-- TASK DIRECTIONS --
For this exercise, write out exactly the lines of the material from the one containing "Select the Endpoint sub-tab" through the end, both ends included, and nothing more.
_ _ _ _
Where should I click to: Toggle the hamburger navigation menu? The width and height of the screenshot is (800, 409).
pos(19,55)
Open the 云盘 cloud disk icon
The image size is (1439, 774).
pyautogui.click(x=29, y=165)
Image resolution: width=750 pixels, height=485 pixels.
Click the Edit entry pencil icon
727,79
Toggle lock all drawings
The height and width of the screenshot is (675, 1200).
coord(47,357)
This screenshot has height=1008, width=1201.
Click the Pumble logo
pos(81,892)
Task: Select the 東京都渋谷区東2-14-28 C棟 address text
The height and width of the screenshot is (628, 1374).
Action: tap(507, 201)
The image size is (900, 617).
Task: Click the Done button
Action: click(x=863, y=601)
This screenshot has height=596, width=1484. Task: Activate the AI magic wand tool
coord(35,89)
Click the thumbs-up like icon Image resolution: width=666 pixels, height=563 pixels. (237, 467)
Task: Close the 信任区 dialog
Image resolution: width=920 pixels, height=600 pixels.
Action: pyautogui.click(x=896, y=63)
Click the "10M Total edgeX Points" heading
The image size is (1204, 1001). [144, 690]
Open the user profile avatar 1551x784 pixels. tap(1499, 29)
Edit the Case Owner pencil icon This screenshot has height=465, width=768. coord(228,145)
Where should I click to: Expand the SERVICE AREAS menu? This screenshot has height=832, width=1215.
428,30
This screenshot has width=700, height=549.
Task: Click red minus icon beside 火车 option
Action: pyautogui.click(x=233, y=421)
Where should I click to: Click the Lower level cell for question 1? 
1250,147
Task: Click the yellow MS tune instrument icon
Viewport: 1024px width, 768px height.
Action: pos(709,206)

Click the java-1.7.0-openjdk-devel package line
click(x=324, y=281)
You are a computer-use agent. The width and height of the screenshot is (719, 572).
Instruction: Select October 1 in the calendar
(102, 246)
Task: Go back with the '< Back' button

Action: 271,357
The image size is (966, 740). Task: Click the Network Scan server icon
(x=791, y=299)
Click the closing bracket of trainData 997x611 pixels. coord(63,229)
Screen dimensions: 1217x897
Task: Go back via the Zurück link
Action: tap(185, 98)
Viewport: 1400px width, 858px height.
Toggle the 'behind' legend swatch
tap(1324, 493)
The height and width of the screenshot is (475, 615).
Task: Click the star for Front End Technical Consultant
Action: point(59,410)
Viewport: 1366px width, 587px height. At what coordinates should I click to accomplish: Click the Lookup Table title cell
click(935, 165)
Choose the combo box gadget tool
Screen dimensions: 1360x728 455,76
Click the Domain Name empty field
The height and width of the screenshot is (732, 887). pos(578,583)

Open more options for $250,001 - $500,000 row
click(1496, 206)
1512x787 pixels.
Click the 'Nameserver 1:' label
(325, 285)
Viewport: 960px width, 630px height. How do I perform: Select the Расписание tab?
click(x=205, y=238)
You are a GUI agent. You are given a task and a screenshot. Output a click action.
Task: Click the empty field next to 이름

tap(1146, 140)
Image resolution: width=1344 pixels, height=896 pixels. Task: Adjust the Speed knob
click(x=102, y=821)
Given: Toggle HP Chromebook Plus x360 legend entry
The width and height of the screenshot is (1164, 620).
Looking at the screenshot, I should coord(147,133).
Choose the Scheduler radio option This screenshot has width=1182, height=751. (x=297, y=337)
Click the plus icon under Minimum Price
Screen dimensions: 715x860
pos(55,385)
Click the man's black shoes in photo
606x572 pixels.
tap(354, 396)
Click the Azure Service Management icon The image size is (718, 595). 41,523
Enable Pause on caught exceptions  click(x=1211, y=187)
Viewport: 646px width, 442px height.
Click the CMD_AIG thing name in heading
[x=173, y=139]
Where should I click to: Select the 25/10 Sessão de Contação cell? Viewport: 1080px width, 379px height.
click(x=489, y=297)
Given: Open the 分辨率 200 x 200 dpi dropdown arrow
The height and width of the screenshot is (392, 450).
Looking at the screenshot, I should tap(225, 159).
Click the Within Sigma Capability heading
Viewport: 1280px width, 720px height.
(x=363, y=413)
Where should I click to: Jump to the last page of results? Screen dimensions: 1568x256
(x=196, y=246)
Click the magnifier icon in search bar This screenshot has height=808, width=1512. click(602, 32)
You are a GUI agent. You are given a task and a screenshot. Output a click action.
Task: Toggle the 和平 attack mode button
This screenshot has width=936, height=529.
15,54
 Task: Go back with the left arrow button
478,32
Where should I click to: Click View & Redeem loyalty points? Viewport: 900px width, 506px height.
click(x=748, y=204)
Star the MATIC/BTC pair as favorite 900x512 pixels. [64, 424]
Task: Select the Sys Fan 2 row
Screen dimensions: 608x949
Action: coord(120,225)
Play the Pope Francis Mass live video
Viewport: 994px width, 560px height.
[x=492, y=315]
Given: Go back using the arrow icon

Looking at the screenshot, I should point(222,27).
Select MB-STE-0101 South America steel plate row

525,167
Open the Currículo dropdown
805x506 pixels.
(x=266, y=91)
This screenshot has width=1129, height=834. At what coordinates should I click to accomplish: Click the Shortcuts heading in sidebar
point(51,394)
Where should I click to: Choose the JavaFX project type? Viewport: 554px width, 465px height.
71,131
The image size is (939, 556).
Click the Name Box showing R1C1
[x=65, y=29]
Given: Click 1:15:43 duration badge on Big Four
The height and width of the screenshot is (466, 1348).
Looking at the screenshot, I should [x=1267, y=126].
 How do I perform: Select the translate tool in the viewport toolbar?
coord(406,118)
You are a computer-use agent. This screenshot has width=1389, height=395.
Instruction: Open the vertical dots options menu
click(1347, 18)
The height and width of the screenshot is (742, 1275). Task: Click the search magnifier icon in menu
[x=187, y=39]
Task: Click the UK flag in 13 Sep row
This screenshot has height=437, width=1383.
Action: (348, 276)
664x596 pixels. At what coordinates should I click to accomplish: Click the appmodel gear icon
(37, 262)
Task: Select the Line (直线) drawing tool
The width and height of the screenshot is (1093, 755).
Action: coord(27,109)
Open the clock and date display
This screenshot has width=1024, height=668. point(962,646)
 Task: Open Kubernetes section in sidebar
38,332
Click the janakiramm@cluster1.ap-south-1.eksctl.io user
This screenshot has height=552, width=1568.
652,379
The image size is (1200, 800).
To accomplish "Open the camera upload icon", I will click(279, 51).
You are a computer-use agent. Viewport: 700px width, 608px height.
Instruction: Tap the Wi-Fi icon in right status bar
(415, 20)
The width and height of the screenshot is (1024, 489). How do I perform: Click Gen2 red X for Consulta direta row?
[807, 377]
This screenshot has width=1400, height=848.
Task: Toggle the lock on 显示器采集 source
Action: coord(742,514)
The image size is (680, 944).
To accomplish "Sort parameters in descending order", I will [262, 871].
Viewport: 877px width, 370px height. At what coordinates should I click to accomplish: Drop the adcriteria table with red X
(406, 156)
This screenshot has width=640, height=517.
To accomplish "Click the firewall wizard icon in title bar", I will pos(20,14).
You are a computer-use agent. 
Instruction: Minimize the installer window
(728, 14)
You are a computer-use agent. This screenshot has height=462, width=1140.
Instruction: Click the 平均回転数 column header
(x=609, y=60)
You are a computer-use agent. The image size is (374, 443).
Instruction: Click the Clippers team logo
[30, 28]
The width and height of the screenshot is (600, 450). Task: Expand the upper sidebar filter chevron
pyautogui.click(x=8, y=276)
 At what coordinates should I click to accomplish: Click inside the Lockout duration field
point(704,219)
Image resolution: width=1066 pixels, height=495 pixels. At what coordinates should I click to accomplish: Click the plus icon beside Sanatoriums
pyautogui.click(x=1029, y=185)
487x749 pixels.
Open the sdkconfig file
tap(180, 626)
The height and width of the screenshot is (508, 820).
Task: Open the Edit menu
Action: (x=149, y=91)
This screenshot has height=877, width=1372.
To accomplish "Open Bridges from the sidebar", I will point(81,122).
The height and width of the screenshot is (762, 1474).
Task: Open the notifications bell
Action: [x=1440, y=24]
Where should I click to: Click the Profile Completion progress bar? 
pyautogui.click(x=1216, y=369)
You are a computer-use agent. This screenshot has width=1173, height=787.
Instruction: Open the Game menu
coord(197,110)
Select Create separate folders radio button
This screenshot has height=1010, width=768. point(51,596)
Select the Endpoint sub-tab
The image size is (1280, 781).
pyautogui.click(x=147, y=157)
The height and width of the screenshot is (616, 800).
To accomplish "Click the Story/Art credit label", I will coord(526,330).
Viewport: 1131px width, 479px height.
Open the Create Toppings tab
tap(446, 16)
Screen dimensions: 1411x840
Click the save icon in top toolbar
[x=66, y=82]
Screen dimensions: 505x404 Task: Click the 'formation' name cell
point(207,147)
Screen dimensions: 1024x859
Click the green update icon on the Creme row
_ _ _ _
-- ANSWER AREA --
Select the Endpoint sub-tab
The image size is (1280, 781).
pyautogui.click(x=147, y=157)
The height and width of the screenshot is (616, 800).
To accomplish "Click the Story/Art credit label", I will coord(526,330).
Viewport: 1131px width, 479px height.
Open the Create Toppings tab
tap(446, 16)
Screen dimensions: 1411x840
Click the save icon in top toolbar
[x=66, y=82]
Screen dimensions: 505x404 Task: Click the 'formation' name cell
point(207,147)
Screen dimensions: 1024x859
Click the green update icon on the Creme row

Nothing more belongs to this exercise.